Feature: ability to customize output via templates

moltar opened this issue · 7 comments

It'd be nice to be able to customize the output template to set the defaults.

Right now the output looks like:

version: 2
models:
- name: users
  description: ''
  columns:
  - name: user_id
    description: ''
  - name: created_at
    description: ''

But I'd like it to be (to match our org style):

version: 2
models:
  - name: users

    description: |
      Description

    columns:

    - name: user_id
      description: |
        Description
      tests:
        - not_null

    - name: created_at
      description: |
        Description
      tests:
        - not_null

Maybe a project-level Jinja macro could be used?

I hear you on this. Customizable yaml formatting was something that was briefly mentioned during our initial development work.

The dumping to yaml happens here with PyYAML's yaml.safe_dump function.

There are some options that can be fed to that function. For example, we currently use the sort_keys=False option to list the columns in the data warehouse order rather than alphabetical order. I'm not sure the options are customizable enough to match you org style (although, I'd be happy to be proven wrong here because I haven't looked very deep into it myself).

As for the project-level macro idea, how do you envision the implementation?

As for the project-level macro idea, how do you envision the implementation?

Tbh, no idea. I am not familiar with dbt internals, nor Python. But I did see that dbt-invoke installs it's own macro, which gave me the idea :)

I imagined it being a jinja template that generates produces a file (YAML).

Earlier I read this issue and thought about it for a while. My current opinion is that formatting yaml is a task worthy of a specialised package, and not necessarily the responsibility of this package (developers). Imho, formatters are born to serve this purpose (VSCode formatter is superficial, though).

@Gregory108 but it's not just about formatting, it's about setting the defaults too.

@moltar What things are defaults but not formatting?

@moltar What things are defaults but not formatting?

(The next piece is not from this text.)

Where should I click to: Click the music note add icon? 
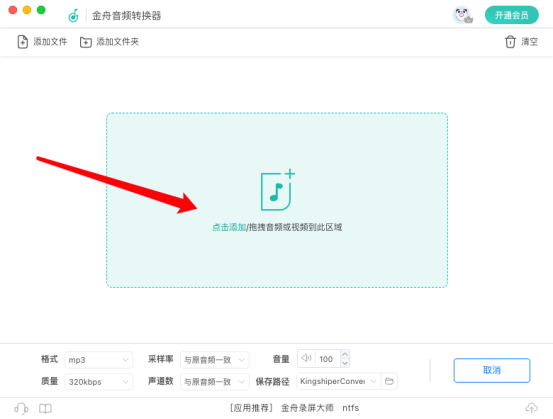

Please take a look at my example.

I have added:

  • Description pipe and placeholder text
  • Tests

@moltar
Default pipe and placeholder (other than '' or "") seem to me like extremely rare needs and not the task of this package (but I am not an author). Tests presets are definitely not the scope of the package as they convey variable-specific logic.
Moreover, blanket testing for not_null is an extremely rare requirement. 99.99% of domains I met have NULL as an appropriate value in at least one and, usually, most variables

Imo, the job of this package is to fill documentation with what the program can know from data+existing code.
What you ask for is either formatting or injecting with customisations that are domain and task-specific human knowledge. You can achieve this with simpler dedicated tools - "replace all" after file generation. I'd wrap it into a VSCode macro if you have 30+ models or write a script if there are hundreds of model docs to refactor.